An organohalogen was detected around a star and the above comet.
An organohalogen was detected around a star and the above comet.
Image: Churyumov-Gerasimenko comet, European Space Agency, via NASA.
Scientists have detected a chemical compound once considered a possible marker of life in interstellar space.

     “This is the first detection ever of a saturated organohalogen in interstellar space,” explains a news release from the University of Cologne, Germany.
      But as researchers explore the significance of their finding, they say the compound may not be as good a marker of life as had been thought. Here is the rundown:

What did scientists find? Researchers discovered traces of the chemical compound Freon-40, an organohalogen, around the comet 67P/Churyumov-Gerasimenko in our solar system and around a star approximately 400 light-years away, according to the University of Cologne news release.

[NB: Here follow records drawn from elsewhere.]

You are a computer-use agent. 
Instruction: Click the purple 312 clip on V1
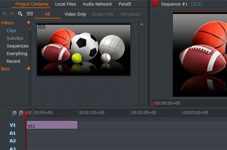point(52,125)
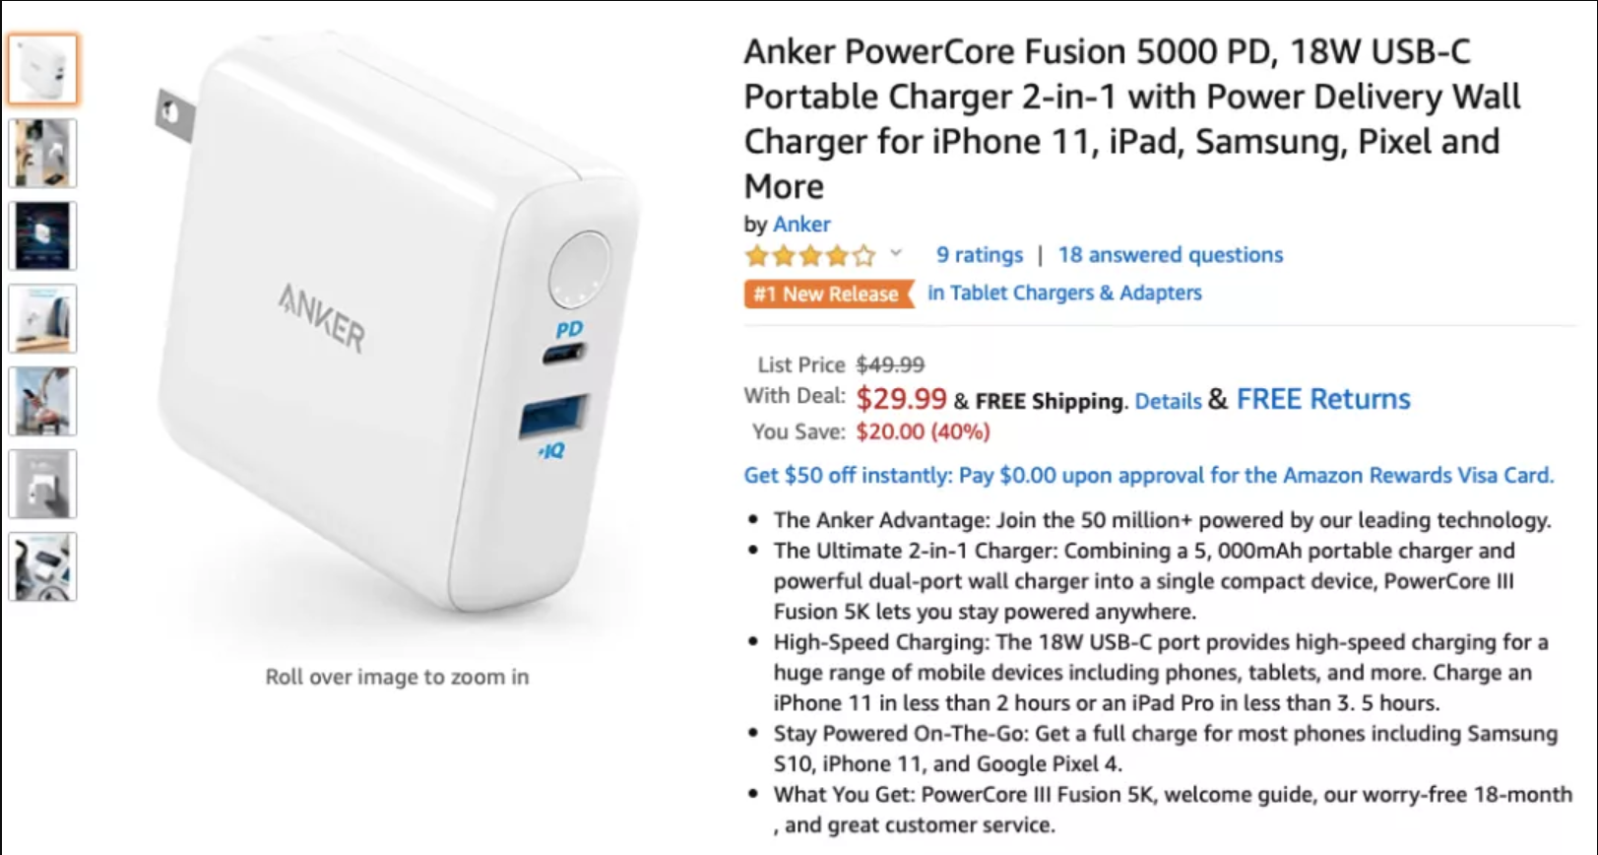Screen dimensions: 1598x855
Task: Click the $29.99 deal price
Action: [901, 398]
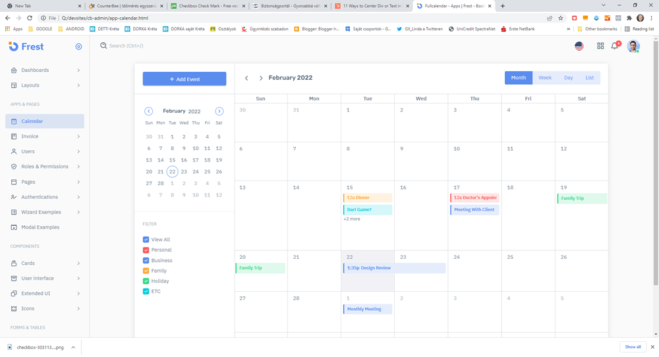The width and height of the screenshot is (659, 357).
Task: Switch to the Week view tab
Action: tap(545, 78)
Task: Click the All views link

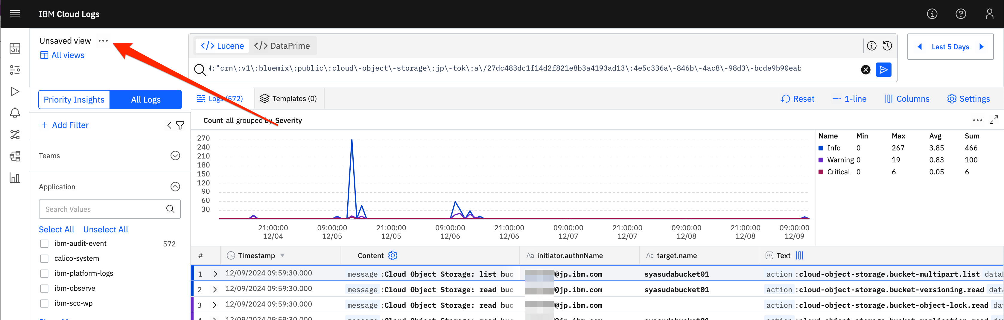Action: [x=62, y=55]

How did they find it? The team, which included scientists from Harvard University, the University of Cologne and the University of Copenhagen in Denmark, among others, used information captured by the ALMA (Atacama Large Millimeter/submillimeter Array) in Chile and an instrument on the European Space Agency’s Rosetta spacecraft.

What is an organohalogen? Organohalogens are “a class of molecules that contain at least one halogen atom bonded to carbon,” according to the journal Nature Astronomy, which published the research on Oct. 2. Abundant on Earth, they are produced primarily in industrial and biological processes, the journal explains.

Why are scientists looking for this compound? In recent years, scientists have identified more than 3,000 exoplanets, the University of Cologne news release explains. It is one thing to know that planets are out there, and another to confirm that some form of life exists. Scientists are looking for chemical markers that indicate life.

Why did scientists think this compound might point to extraterrestrial life? Freon-40, also known as methyl chloride and chloromethane, “is formed by organic processes on Earth, so it has been considered as a marker of extraterrestrial life,” the news release states. (An organic process is a process occurring in living organisms.)

Are they sure that Freon-40 points to the presence of extraterrestrial life? In a word, no. Instead, it “may be an important element in the little-understood chemistry involved in the origin of life,” according to the news release.

The article: "Protostellar and Cometary Detections of Organohalogens," is published in Nature Astronomy, by Edith C. Fayolle, researcher with  the Harvard-Smithsonian Center for Astrophysics in Massachusetts, et al.